## WORK INSTRUCTIONS
Copy the records below verbatim, keeping every line as it appears.

• • • • •

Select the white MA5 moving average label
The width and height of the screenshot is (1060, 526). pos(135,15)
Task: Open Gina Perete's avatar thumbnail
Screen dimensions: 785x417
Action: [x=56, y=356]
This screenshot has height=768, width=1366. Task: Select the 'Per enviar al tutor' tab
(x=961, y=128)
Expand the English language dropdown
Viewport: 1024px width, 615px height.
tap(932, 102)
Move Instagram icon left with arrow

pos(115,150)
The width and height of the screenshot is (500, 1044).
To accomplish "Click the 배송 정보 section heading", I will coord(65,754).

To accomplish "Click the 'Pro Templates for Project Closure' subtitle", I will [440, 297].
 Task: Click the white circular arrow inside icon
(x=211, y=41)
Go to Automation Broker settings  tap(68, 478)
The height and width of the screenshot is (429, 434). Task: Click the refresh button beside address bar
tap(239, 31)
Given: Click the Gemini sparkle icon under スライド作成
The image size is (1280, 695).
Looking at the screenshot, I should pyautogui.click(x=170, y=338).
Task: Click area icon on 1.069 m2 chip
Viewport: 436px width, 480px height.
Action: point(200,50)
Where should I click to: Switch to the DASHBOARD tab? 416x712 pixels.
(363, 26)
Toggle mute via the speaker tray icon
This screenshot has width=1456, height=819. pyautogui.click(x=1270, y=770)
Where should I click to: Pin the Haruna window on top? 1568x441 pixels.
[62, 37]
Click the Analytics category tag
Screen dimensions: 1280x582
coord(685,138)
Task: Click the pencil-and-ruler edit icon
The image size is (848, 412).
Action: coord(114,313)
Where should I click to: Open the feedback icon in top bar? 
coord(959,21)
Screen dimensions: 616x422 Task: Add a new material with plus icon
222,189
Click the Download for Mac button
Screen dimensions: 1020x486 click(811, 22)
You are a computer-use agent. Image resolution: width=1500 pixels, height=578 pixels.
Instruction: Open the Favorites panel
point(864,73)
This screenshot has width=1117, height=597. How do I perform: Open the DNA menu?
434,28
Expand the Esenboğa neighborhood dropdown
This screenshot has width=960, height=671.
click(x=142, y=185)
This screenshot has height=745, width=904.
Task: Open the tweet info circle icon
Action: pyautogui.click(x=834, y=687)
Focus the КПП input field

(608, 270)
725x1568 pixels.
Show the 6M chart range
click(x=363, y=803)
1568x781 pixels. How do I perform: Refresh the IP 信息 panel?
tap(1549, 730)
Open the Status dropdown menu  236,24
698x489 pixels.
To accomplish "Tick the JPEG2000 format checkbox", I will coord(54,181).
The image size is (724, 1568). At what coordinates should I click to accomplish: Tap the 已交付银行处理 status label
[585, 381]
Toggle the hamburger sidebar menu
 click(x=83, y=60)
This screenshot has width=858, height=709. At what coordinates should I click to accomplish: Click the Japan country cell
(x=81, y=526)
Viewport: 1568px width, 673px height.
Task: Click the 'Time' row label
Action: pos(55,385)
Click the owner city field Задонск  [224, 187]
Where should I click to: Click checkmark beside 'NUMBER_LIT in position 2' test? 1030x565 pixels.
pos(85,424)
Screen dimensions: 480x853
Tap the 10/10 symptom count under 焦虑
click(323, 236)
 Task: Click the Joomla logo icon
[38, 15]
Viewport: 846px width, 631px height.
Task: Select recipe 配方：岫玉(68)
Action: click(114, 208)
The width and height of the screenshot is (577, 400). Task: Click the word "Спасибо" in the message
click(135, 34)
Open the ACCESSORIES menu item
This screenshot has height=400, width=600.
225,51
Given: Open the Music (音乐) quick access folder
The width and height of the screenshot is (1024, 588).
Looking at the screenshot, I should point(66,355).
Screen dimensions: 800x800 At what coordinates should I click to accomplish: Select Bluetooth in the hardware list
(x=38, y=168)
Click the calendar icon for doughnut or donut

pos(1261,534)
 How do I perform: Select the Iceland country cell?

• • • • •

## PROBLEM SOLUTION
Select the white MA5 moving average label
The width and height of the screenshot is (1060, 526). pos(135,15)
Task: Open Gina Perete's avatar thumbnail
Screen dimensions: 785x417
Action: [x=56, y=356]
This screenshot has height=768, width=1366. Task: Select the 'Per enviar al tutor' tab
(x=961, y=128)
Expand the English language dropdown
Viewport: 1024px width, 615px height.
tap(932, 102)
Move Instagram icon left with arrow

pos(115,150)
The width and height of the screenshot is (500, 1044).
To accomplish "Click the 배송 정보 section heading", I will coord(65,754).

To accomplish "Click the 'Pro Templates for Project Closure' subtitle", I will [440, 297].
 Task: Click the white circular arrow inside icon
(x=211, y=41)
Go to Automation Broker settings  tap(68, 478)
The height and width of the screenshot is (429, 434). Task: Click the refresh button beside address bar
tap(239, 31)
Given: Click the Gemini sparkle icon under スライド作成
The image size is (1280, 695).
Looking at the screenshot, I should pyautogui.click(x=170, y=338).
Task: Click area icon on 1.069 m2 chip
Viewport: 436px width, 480px height.
Action: point(200,50)
Where should I click to: Switch to the DASHBOARD tab? 416x712 pixels.
(363, 26)
Toggle mute via the speaker tray icon
This screenshot has width=1456, height=819. pyautogui.click(x=1270, y=770)
Where should I click to: Pin the Haruna window on top? 1568x441 pixels.
[62, 37]
Click the Analytics category tag
Screen dimensions: 1280x582
coord(685,138)
Task: Click the pencil-and-ruler edit icon
The image size is (848, 412).
Action: coord(114,313)
Where should I click to: Open the feedback icon in top bar? 
coord(959,21)
Screen dimensions: 616x422 Task: Add a new material with plus icon
222,189
Click the Download for Mac button
Screen dimensions: 1020x486 click(811, 22)
You are a computer-use agent. Image resolution: width=1500 pixels, height=578 pixels.
Instruction: Open the Favorites panel
point(864,73)
This screenshot has width=1117, height=597. How do I perform: Open the DNA menu?
434,28
Expand the Esenboğa neighborhood dropdown
This screenshot has width=960, height=671.
click(x=142, y=185)
This screenshot has height=745, width=904.
Task: Open the tweet info circle icon
Action: pyautogui.click(x=834, y=687)
Focus the КПП input field

(608, 270)
725x1568 pixels.
Show the 6M chart range
click(x=363, y=803)
1568x781 pixels. How do I perform: Refresh the IP 信息 panel?
tap(1549, 730)
Open the Status dropdown menu  236,24
698x489 pixels.
To accomplish "Tick the JPEG2000 format checkbox", I will coord(54,181).
The image size is (724, 1568). At what coordinates should I click to accomplish: Tap the 已交付银行处理 status label
[585, 381]
Toggle the hamburger sidebar menu
 click(x=83, y=60)
This screenshot has width=858, height=709. At what coordinates should I click to accomplish: Click the Japan country cell
(x=81, y=526)
Viewport: 1568px width, 673px height.
Task: Click the 'Time' row label
Action: pos(55,385)
Click the owner city field Задонск  [224, 187]
Where should I click to: Click checkmark beside 'NUMBER_LIT in position 2' test? 1030x565 pixels.
pos(85,424)
Screen dimensions: 480x853
Tap the 10/10 symptom count under 焦虑
click(323, 236)
 Task: Click the Joomla logo icon
[38, 15]
Viewport: 846px width, 631px height.
Task: Select recipe 配方：岫玉(68)
Action: click(114, 208)
The width and height of the screenshot is (577, 400). Task: Click the word "Спасибо" in the message
click(135, 34)
Open the ACCESSORIES menu item
This screenshot has height=400, width=600.
225,51
Given: Open the Music (音乐) quick access folder
The width and height of the screenshot is (1024, 588).
Looking at the screenshot, I should point(66,355).
Screen dimensions: 800x800 At what coordinates should I click to accomplish: Select Bluetooth in the hardware list
(x=38, y=168)
Click the calendar icon for doughnut or donut

pos(1261,534)
 How do I perform: Select the Iceland country cell?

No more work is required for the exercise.